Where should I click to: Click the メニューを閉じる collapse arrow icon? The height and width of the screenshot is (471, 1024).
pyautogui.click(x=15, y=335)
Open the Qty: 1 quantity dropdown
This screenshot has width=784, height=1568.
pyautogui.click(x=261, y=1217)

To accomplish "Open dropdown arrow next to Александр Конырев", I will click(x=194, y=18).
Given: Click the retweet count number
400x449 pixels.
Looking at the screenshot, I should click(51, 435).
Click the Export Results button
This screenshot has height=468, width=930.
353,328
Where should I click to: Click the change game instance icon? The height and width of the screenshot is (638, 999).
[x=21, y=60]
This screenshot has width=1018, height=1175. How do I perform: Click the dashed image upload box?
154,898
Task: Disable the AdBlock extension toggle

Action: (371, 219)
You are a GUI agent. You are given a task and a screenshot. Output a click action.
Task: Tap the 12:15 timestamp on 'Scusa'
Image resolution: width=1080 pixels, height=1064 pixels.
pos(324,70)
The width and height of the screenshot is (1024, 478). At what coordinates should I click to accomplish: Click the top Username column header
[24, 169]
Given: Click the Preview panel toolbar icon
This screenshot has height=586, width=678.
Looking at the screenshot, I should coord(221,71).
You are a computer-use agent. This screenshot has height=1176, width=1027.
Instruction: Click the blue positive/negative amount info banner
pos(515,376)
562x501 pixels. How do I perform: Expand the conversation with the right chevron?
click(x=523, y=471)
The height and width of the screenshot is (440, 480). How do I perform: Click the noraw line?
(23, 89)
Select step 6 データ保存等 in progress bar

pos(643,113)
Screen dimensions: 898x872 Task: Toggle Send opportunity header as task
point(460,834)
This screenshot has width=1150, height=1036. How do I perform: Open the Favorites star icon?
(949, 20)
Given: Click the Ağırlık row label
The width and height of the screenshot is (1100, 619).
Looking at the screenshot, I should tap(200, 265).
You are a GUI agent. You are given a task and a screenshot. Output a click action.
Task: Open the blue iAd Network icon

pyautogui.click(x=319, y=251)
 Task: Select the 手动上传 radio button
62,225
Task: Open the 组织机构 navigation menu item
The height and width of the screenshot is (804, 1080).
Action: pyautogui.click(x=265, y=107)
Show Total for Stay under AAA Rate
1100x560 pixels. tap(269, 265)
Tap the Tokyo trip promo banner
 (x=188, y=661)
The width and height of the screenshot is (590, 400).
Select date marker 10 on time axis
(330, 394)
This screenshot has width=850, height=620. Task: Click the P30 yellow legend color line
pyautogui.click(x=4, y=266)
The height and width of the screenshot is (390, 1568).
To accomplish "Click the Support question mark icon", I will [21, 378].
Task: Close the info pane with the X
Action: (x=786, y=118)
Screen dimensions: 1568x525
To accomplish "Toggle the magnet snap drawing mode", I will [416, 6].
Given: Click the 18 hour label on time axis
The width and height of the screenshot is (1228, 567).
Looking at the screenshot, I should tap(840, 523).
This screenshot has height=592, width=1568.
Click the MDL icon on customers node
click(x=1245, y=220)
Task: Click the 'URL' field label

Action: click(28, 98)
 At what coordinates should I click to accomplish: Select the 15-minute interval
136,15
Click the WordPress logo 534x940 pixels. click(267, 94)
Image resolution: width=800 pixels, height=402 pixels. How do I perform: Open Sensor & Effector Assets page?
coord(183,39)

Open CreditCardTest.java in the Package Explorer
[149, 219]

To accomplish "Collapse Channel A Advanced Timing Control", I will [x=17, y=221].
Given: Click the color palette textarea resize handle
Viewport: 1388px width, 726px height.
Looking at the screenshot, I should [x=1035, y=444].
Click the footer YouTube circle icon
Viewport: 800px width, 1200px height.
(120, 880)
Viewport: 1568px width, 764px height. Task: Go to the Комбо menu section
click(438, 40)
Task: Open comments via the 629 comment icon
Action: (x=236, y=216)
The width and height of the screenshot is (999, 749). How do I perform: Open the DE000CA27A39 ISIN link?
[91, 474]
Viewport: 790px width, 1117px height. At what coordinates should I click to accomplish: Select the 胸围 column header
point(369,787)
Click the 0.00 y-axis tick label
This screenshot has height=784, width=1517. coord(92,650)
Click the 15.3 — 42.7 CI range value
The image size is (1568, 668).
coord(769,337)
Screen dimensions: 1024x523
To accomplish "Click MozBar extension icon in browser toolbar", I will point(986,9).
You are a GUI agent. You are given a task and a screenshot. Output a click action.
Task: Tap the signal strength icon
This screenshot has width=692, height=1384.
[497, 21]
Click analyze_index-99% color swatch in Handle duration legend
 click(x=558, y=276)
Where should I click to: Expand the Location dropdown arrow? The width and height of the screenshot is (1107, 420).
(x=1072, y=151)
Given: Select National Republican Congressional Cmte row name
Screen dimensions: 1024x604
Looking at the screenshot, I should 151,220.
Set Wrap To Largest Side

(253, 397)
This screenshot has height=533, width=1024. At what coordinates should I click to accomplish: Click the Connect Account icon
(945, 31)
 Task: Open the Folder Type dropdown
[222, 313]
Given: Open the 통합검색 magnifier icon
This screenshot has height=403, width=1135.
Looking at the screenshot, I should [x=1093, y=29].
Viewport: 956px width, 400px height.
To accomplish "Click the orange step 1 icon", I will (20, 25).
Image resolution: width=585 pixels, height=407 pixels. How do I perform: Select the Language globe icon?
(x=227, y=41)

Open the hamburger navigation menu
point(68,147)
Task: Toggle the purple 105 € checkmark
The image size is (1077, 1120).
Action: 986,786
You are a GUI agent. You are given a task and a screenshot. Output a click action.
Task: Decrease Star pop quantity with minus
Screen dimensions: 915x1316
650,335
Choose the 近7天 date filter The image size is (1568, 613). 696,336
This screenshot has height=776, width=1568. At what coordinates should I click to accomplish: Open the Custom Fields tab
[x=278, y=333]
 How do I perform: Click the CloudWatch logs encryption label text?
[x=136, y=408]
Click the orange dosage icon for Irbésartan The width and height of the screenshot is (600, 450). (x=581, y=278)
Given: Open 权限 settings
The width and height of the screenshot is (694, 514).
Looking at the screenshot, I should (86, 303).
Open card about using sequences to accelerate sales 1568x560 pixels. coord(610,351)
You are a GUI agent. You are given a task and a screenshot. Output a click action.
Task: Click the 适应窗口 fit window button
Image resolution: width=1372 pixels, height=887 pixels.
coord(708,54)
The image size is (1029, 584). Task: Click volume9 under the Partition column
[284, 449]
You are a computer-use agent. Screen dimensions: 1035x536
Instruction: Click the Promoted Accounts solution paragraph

+---+

**Problem to solve**
Could you restate word for word the lines above from the one containing "Task: Decrease Star pop quantity with minus" through the one containing "You are a computer-use agent. Screen", both included, and nothing else?

**Exercise result**
Task: Decrease Star pop quantity with minus
Screen dimensions: 915x1316
650,335
Choose the 近7天 date filter The image size is (1568, 613). 696,336
This screenshot has height=776, width=1568. At what coordinates should I click to accomplish: Open the Custom Fields tab
[x=278, y=333]
 How do I perform: Click the CloudWatch logs encryption label text?
[x=136, y=408]
Click the orange dosage icon for Irbésartan The width and height of the screenshot is (600, 450). (x=581, y=278)
Given: Open 权限 settings
The width and height of the screenshot is (694, 514).
Looking at the screenshot, I should (86, 303).
Open card about using sequences to accelerate sales 1568x560 pixels. coord(610,351)
You are a GUI agent. You are given a task and a screenshot. Output a click action.
Task: Click the 适应窗口 fit window button
Image resolution: width=1372 pixels, height=887 pixels.
coord(708,54)
The image size is (1029, 584). Task: Click volume9 under the Partition column
[284, 449]
You are a computer-use agent. Screen dimensions: 1035x536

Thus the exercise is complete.